▶ _What to do_:
Reproduce each of the following entries verbatim.

::: Source material :::

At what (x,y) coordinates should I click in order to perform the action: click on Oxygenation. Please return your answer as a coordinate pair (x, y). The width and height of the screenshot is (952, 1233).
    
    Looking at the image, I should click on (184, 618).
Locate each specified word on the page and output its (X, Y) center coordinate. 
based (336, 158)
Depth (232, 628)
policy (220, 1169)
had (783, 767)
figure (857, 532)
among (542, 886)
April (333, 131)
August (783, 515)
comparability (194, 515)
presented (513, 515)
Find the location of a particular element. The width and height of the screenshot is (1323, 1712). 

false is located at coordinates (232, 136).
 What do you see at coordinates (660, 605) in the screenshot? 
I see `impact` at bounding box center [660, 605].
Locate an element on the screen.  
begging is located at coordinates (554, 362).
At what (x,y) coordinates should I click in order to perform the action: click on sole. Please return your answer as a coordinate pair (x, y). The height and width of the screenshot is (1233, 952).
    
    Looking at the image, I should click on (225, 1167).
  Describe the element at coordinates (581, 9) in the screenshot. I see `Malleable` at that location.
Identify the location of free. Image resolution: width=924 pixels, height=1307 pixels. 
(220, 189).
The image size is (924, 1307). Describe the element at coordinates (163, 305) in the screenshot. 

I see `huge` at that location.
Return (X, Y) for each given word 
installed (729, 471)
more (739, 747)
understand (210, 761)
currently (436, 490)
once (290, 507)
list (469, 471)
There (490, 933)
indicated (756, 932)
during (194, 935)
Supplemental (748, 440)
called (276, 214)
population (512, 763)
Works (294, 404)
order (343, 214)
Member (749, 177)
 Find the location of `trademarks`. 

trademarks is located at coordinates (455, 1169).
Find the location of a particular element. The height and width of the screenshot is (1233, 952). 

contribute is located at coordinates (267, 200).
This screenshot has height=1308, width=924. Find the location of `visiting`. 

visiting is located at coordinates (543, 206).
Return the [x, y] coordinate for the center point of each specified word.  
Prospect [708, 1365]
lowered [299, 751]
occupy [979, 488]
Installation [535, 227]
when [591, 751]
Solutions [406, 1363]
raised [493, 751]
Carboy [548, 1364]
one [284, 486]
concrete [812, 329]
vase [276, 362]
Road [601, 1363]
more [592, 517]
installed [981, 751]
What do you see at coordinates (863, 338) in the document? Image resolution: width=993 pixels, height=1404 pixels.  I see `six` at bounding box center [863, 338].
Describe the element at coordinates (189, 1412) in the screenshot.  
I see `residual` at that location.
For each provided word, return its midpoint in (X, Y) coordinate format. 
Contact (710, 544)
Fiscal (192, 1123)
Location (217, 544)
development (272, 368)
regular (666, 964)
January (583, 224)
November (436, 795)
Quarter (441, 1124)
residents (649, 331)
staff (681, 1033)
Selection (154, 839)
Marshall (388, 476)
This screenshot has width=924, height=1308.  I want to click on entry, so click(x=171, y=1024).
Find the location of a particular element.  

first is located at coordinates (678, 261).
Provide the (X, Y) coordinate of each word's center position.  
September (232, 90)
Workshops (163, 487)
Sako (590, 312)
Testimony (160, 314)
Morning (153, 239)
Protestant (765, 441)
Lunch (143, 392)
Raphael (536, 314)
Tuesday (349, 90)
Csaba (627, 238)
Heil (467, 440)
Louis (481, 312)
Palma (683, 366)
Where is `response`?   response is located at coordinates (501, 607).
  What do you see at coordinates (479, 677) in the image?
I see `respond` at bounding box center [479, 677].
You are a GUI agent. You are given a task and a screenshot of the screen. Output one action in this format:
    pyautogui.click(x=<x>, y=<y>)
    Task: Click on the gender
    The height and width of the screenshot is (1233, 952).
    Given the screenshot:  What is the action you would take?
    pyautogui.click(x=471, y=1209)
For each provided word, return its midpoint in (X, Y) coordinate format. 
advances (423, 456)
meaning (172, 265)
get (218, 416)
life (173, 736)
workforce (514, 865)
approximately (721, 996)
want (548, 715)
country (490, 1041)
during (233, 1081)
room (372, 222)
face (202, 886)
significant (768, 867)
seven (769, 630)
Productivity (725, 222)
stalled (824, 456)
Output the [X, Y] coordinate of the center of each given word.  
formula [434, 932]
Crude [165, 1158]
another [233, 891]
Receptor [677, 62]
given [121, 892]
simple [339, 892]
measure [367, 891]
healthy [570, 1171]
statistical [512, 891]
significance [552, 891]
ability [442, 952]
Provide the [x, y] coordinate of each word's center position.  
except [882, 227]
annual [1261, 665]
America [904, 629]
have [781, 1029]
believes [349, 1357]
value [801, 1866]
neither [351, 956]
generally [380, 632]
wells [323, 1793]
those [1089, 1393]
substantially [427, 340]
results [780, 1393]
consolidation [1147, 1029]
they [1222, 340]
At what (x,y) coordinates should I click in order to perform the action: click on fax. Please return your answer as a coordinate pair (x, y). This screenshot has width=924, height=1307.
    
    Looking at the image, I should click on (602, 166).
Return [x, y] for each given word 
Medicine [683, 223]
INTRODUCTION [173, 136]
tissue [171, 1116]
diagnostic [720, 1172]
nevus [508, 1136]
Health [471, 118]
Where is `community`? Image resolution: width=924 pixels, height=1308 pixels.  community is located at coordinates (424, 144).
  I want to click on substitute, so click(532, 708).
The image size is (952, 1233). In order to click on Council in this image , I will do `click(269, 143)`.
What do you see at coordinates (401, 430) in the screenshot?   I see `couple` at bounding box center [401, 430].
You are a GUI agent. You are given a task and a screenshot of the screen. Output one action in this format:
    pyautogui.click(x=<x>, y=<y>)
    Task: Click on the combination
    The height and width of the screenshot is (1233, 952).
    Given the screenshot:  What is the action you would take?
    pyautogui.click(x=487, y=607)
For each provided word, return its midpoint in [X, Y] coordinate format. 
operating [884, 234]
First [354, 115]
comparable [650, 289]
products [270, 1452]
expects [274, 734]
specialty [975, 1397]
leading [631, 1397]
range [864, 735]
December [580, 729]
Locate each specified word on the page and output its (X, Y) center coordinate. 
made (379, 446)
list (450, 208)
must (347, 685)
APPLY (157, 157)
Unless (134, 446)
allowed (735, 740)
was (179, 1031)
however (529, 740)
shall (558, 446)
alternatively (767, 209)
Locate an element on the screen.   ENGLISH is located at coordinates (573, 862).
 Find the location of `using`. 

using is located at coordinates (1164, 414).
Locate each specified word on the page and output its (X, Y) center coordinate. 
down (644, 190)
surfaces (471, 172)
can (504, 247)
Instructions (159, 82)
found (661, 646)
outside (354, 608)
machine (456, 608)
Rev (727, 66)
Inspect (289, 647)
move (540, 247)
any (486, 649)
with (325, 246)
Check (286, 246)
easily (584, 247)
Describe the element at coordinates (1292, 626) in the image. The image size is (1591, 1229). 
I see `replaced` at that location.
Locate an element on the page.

:::

▶ _Solution to this task_:
At what (x,y) coordinates should I click in order to perform the action: click on Oxygenation. Please return your answer as a coordinate pair (x, y). The width and height of the screenshot is (952, 1233).
    
    Looking at the image, I should click on (184, 618).
Locate each specified word on the page and output its (X, Y) center coordinate. 
based (336, 158)
Depth (232, 628)
policy (220, 1169)
had (783, 767)
figure (857, 532)
among (542, 886)
April (333, 131)
August (783, 515)
comparability (194, 515)
presented (513, 515)
Find the location of a particular element. The width and height of the screenshot is (1323, 1712). 

false is located at coordinates (232, 136).
 What do you see at coordinates (660, 605) in the screenshot? 
I see `impact` at bounding box center [660, 605].
Locate an element on the screen.  
begging is located at coordinates (554, 362).
At what (x,y) coordinates should I click in order to perform the action: click on sole. Please return your answer as a coordinate pair (x, y). The height and width of the screenshot is (1233, 952).
    
    Looking at the image, I should click on (225, 1167).
  Describe the element at coordinates (581, 9) in the screenshot. I see `Malleable` at that location.
Identify the location of free. Image resolution: width=924 pixels, height=1307 pixels. 
(220, 189).
The image size is (924, 1307). Describe the element at coordinates (163, 305) in the screenshot. 

I see `huge` at that location.
Return (X, Y) for each given word 
installed (729, 471)
more (739, 747)
understand (210, 761)
currently (436, 490)
once (290, 507)
list (469, 471)
There (490, 933)
indicated (756, 932)
during (194, 935)
Supplemental (748, 440)
called (276, 214)
population (512, 763)
Works (294, 404)
order (343, 214)
Member (749, 177)
 Find the location of `trademarks`. 

trademarks is located at coordinates (455, 1169).
Find the location of a particular element. The height and width of the screenshot is (1233, 952). 

contribute is located at coordinates (267, 200).
This screenshot has height=1308, width=924. Find the location of `visiting`. 

visiting is located at coordinates (543, 206).
Return the [x, y] coordinate for the center point of each specified word.  
Prospect [708, 1365]
lowered [299, 751]
occupy [979, 488]
Installation [535, 227]
when [591, 751]
Solutions [406, 1363]
raised [493, 751]
Carboy [548, 1364]
one [284, 486]
concrete [812, 329]
vase [276, 362]
Road [601, 1363]
more [592, 517]
installed [981, 751]
What do you see at coordinates (863, 338) in the document? Image resolution: width=993 pixels, height=1404 pixels.  I see `six` at bounding box center [863, 338].
Describe the element at coordinates (189, 1412) in the screenshot.  
I see `residual` at that location.
For each provided word, return its midpoint in (X, Y) coordinate format. 
Contact (710, 544)
Fiscal (192, 1123)
Location (217, 544)
development (272, 368)
regular (666, 964)
January (583, 224)
November (436, 795)
Quarter (441, 1124)
residents (649, 331)
staff (681, 1033)
Selection (154, 839)
Marshall (388, 476)
This screenshot has width=924, height=1308.  I want to click on entry, so click(x=171, y=1024).
Find the location of a particular element.  

first is located at coordinates (678, 261).
Provide the (X, Y) coordinate of each word's center position.  
September (232, 90)
Workshops (163, 487)
Sako (590, 312)
Testimony (160, 314)
Morning (153, 239)
Protestant (765, 441)
Lunch (143, 392)
Raphael (536, 314)
Tuesday (349, 90)
Csaba (627, 238)
Heil (467, 440)
Louis (481, 312)
Palma (683, 366)
Where is `response`?   response is located at coordinates (501, 607).
  What do you see at coordinates (479, 677) in the image?
I see `respond` at bounding box center [479, 677].
You are a GUI agent. You are given a task and a screenshot of the screen. Output one action in this format:
    pyautogui.click(x=<x>, y=<y>)
    Task: Click on the gender
    The height and width of the screenshot is (1233, 952).
    Given the screenshot:  What is the action you would take?
    pyautogui.click(x=471, y=1209)
For each provided word, return its midpoint in (X, Y) coordinate format. 
advances (423, 456)
meaning (172, 265)
get (218, 416)
life (173, 736)
workforce (514, 865)
approximately (721, 996)
want (548, 715)
country (490, 1041)
during (233, 1081)
room (372, 222)
face (202, 886)
significant (768, 867)
seven (769, 630)
Productivity (725, 222)
stalled (824, 456)
Output the [X, Y] coordinate of the center of each given word.  
formula [434, 932]
Crude [165, 1158]
another [233, 891]
Receptor [677, 62]
given [121, 892]
simple [339, 892]
measure [367, 891]
healthy [570, 1171]
statistical [512, 891]
significance [552, 891]
ability [442, 952]
Provide the [x, y] coordinate of each word's center position.  
except [882, 227]
annual [1261, 665]
America [904, 629]
have [781, 1029]
believes [349, 1357]
value [801, 1866]
neither [351, 956]
generally [380, 632]
wells [323, 1793]
those [1089, 1393]
substantially [427, 340]
results [780, 1393]
consolidation [1147, 1029]
they [1222, 340]
At what (x,y) coordinates should I click in order to perform the action: click on fax. Please return your answer as a coordinate pair (x, y). This screenshot has width=924, height=1307.
    
    Looking at the image, I should click on (602, 166).
Return [x, y] for each given word 
Medicine [683, 223]
INTRODUCTION [173, 136]
tissue [171, 1116]
diagnostic [720, 1172]
nevus [508, 1136]
Health [471, 118]
Where is `community`? Image resolution: width=924 pixels, height=1308 pixels.  community is located at coordinates (424, 144).
  I want to click on substitute, so click(532, 708).
The image size is (952, 1233). In order to click on Council in this image , I will do `click(269, 143)`.
What do you see at coordinates (401, 430) in the screenshot?   I see `couple` at bounding box center [401, 430].
You are a GUI agent. You are given a task and a screenshot of the screen. Output one action in this format:
    pyautogui.click(x=<x>, y=<y>)
    Task: Click on the combination
    The height and width of the screenshot is (1233, 952).
    Given the screenshot:  What is the action you would take?
    pyautogui.click(x=487, y=607)
For each provided word, return its midpoint in [X, Y] coordinate format. 
operating [884, 234]
First [354, 115]
comparable [650, 289]
products [270, 1452]
expects [274, 734]
specialty [975, 1397]
leading [631, 1397]
range [864, 735]
December [580, 729]
Locate each specified word on the page and output its (X, Y) center coordinate. 
made (379, 446)
list (450, 208)
must (347, 685)
APPLY (157, 157)
Unless (134, 446)
allowed (735, 740)
was (179, 1031)
however (529, 740)
shall (558, 446)
alternatively (767, 209)
Locate an element on the screen.   ENGLISH is located at coordinates (573, 862).
 Find the location of `using`. 

using is located at coordinates (1164, 414).
Locate each specified word on the page and output its (X, Y) center coordinate. 
down (644, 190)
surfaces (471, 172)
can (504, 247)
Instructions (159, 82)
found (661, 646)
outside (354, 608)
machine (456, 608)
Rev (727, 66)
Inspect (289, 647)
move (540, 247)
any (486, 649)
with (325, 246)
Check (286, 246)
easily (584, 247)
Describe the element at coordinates (1292, 626) in the image. The image size is (1591, 1229). 
I see `replaced` at that location.
Locate an element on the page.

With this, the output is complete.